Why Apple dividends have a delicious future

“The late Steve Jobs, who for all his genius as the man behind the iPhone, iTunes and the iPod, was regarded by many shareholders as iScrooge,” Lou Carlozo writes for U.S. News & World Report. “The reason: He famously hated and refused to award dividends, even when the company he co-founded soared into stratospheric wealth in triple-digit billions.”

“‘The long stretch during which Apple paid no dividend probably reflected Jobs’ searing experience rescuing the company from near death,’ says Barry Randall, chief investment officer at Crabtree Asset Management and manager of the Crabtree technology portfolio for Interactive Brokers Asset Management,” Carlozo writes. “Once Apple was out of the weeds for good, current CEO Tim Cook ushered it into the dividend era on March 19, 2012 — the first time the company had awarded such a payout since 1995. And it was definitely, positively about time, as Apple today is on the verge of becoming the first $1 trillion company in history. ”
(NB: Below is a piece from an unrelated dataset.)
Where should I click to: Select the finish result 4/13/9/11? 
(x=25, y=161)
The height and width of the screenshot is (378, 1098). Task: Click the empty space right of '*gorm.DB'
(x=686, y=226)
“‘What Steve Jobs did with beautiful design work Tim Cook is doing with free cash flow,’ says Ryan Krueger of Krueger & Catalano Capital Partners in Houston,” Carlozo writes. “As for what to expect in the years to come, think of it as Apple’s ripening, a Golden Delicious period — with the ever-so-slight chance of rot. ‘Investors should expect the dividend to slowly increase over time, reflecting Apple’s maturation into a slower-growing but more highly profitable company,’ Randall says. ‘A higher percentage of Apple’s revenue will come from recurring services such as iTunes, giving Apple’s management more confidence in raising the dividend and increasing the yield.'”

Read more in the full article here.

MacDailyNews Take: Certainly, Jobs’ experiences with – and without – Apple affected his views on such shareholder niceties as dividends.


    1. that sadly summarizes the AAPL-bittersweet I’ve been experiencing the last 5-ish years. The “art” in the business, that made Apple something other than a Wall St specimen, takes a back seat. Apple “can” now be like every other Fortune company

  1. “Well, we are living in the best of all possible worlds. And so is Apple”. (Apologies to Voltaire.)

    Yes, things could have been different — except they weren’t. Until Apple and the rest of us get to live in a better world, we will just have to settle for reality.

    1. honestly, i think steve jobs had his feet in two worlds. one in the present, of reality, the other in a hypothetical world that only visionaries inhabit. coupled with his passion and drive to pull theoretical invention into the real world made him a rare and singular ceo. i don’t resent mr cook, i’m just sad that apple lost such a treasure. i can be sad and walk at the same time

  2. Apple’s revenues in 2017 were more than 5-times (> 500%) what they were in 2010. Meanwhile, Apple — and the world — has adjusted to the death of Steve Jobs, its co-founder and visionary (in 2011), built a huge new Headquarters facility, responded to relentless competition from knock-offs and copiers, been harried by incessant so-called pundits and nay-sayers, all while continuing to research, develop, improve, and produce a staggering number of devices.

    I am sure there are more than ever dissatisfied Apple customers …since there are more than ever total Apple customers. And some may remain nostalgic for the “good old days” when the Mac was king …but those days are long gone. It is a new world with the iPhone.

    So don’t let the bastards get you down. It is not as bad as they think.